Creating effective partnerships with parents and community organizations to support student success is recognized as one effective strategy within education reform and parent involvement has long been a component of federal education legislation. More than 50 years of research has demonstrated that when parents are more involved in their children’s learning and at school there are a myriad of positive outcomes. For example, when effective family-school-partnerships are in place, students’ test scores and grades increase and school dropout rates decrease.
Family engagement is being reimagined, reinvented, and forged anew as it takes center stage in education policy and practice. This movement is not to be ignored and is quickly gaining the visibility and capacity to transform what is possible for schools and communities across the nation.
More than 1,000 parents, parent advocates, community organization and school district leaders, funders, researchers, family and community outreach coordinators, and teachers gathered this summer to attend the Institute for Educational Leadership’s (IEL) 2016 National Family and Community Engagement Conference in Pittsburgh, PA. The conference, called “Owning our Movement, Maximizing our Impact,” was a gathering of courageous and skilled leaders and organizers who are working each day to build and strengthen partnerships among neighborhoods, schools, and communities.
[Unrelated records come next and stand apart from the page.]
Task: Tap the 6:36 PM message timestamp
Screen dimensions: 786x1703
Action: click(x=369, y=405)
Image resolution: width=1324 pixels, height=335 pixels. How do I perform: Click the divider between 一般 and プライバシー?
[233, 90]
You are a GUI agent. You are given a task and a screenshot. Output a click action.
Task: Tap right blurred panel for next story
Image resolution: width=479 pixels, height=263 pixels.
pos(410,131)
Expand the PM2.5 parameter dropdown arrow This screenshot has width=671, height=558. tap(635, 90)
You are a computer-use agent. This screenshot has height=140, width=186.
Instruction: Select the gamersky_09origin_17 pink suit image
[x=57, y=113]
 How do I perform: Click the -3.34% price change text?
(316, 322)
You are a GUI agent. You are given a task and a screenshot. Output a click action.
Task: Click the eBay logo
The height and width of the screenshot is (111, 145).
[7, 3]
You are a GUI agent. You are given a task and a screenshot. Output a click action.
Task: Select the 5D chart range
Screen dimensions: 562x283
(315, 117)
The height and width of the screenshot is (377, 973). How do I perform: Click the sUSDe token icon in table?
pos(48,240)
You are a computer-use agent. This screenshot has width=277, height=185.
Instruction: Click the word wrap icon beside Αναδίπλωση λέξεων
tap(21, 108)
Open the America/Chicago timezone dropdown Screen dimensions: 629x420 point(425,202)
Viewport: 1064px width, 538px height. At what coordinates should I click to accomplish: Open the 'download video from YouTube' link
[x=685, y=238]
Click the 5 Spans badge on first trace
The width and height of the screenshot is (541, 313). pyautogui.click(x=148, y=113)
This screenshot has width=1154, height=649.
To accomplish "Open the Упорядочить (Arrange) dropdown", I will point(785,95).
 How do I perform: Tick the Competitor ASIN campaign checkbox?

They came together to learn from one another, attend workshops, share best practices, gain motivation, support, and make connections to others in the movement.
The success and growth of this conference is just one indicator of the burgeoning strength and visibility of the family engagement movement. Last year, the conference took place in Chicago, IL, and was so successful that the organizers decided to hold a third conference this year.
The US Department of Education’s dual-capacity building framework for family-school partnerships has become one of central tools for conceptualizing the work of the family engagement movement. The framework was originally created with support from Dr. Karen Mapp. Dr. Mapp is a Senior Lecturer and the Faculty Director of the Education Policy and Management Master’s Program at Harvard Graduate School of Education (HGSE). She is also an IEL board member and the framework was originally presented at the National Family and Community Engagement Conference in Cincinnati, OH. Elements of the framework were utilized and referred to consistently during the conference in Pittsburgh and provided a useful way for organizing teaching and learning about the on-the-ground work of engagement.
Momentum continues to build, and the energy and urgency is palpable. The work of creating and expanding partnerships and relationships among schools, families, and communities is difficult and not without struggle, learning, success, and failure. Notwithstanding the hard work necessary, this movement is not going anywhere. The time for change is now.
We are excited, humbled, and awed to see the energy and amazing capacity that makes up this family engagement movement and to be a part of this bright future. When communities join together, real and lasting change is possible; the future of this movement is now.